The FDA approved lenvatinib to treat progressive, differentiated thyroid cancer, potentially offering the most effective treatment to date for a subset of thyroid cancer patients who do not respond to standard therapy.

The FDA approved lenvatinib (Lenvima; Eisai), a tyrosine kinase inhibitor (TKI), to treat patients with progressive, differentiated thyroid cancer (DTC) that is refractory to treatment with radioactive iodine (RAI). The approval provides these patients with a second—and potentially more effective—therapeutic option.

The decision was based on findings from the phase III SELECT study, in which lenvatinib extended median progression-free survival (PFS) by 14.7 months compared with placebo in patients with RAI-resistant DTC. The findings, presented last spring at the American Society of Clinical Oncology's annual meeting, were published on February 12, the day before the FDA decision was announced (N Engl J Med 2015;372:621–30).

About 85% of the 60,000 cases of thyroid cancer diagnosed in the United States annually are DTCs. While many patients with DTC can be cured with surgery and RAI, about 10% of them do not respond to standard treatment and develop metastases, often to the liver, lungs, and bones.

“The efficacy of lenvatinib is much better than that of any other drug, and it should be the drug of choice for first-line treatment” of patients with advanced refractory thyroid cancer, says SELECT lead author Martin Schlumberger, MD, of the Institut Gustave Roussy in Villejuif, France.

__WORK REQUEST__. Pick up the piece on the FDA approval of lenvatinib for thyroid cancer right after its final sentence, the quote from Martin Schlumberger, and continue it.

__DATA SECTION__.

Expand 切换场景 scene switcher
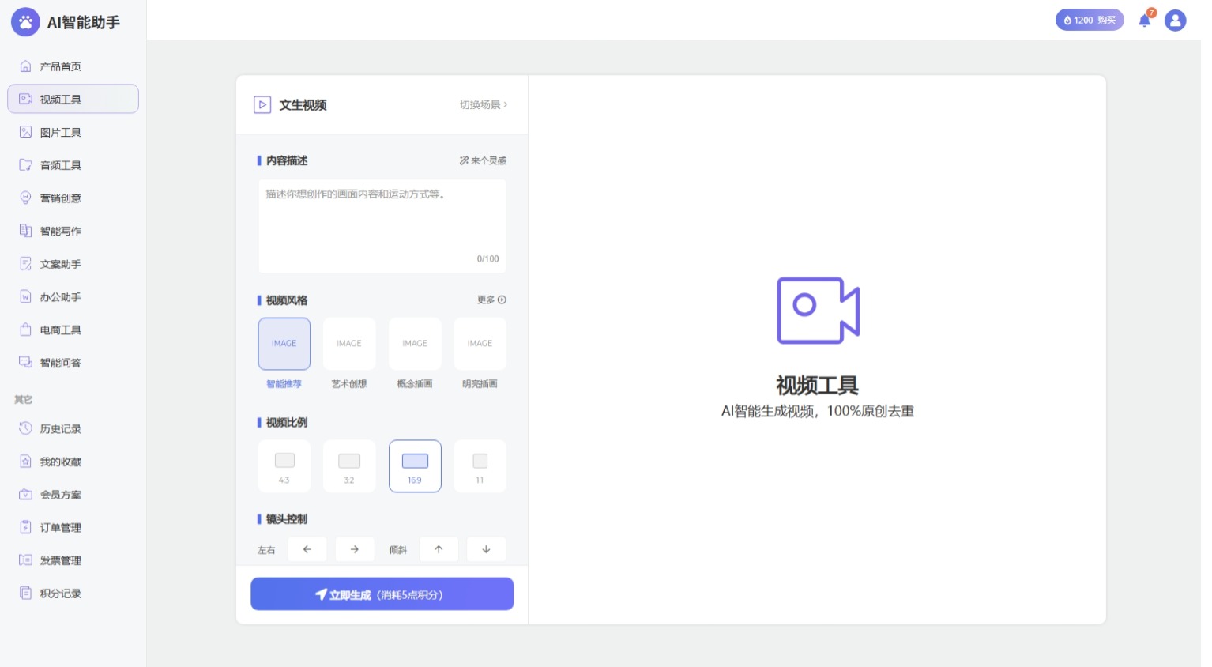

__OUTPUT FOR THIS EXERCISE__.
The only other drug approved for these patients is sorafenib (Nexavar; Bayer and Onyx Pharmaceuticals), a TKI approved in 2013 based on results from the phase III DECISION trial. In that study, patients with RAI-refractory disease showed a 5-month improvement in median PFS compared with placebo (Lancet 2014;384:319–28).

Both drugs inhibit a range of molecular targets thought to be involved in aggressive thyroid cancer, including VEGFR1–3, PDGFR-ß, KIT, and RET. The SELECT study authors speculated that the longer PFS observed in the SELECT trial versus the DECISION trial could be due to the inhibition of unique targets of lenvatinib, including FGFR1–4.

The SELECT trial authors noted that neither BRAF nor RAS mutation status was predictive of response to lenvatinib and that further investigations into biomarkers of efficacy are needed. They also observed that the PFS benefit was maintained across all subgroups.

“Similar benefits were observed in treatment-naïve patients and those who received one other TKI,” says Schlumberger, “demonstrating the absence of cross-resistance.”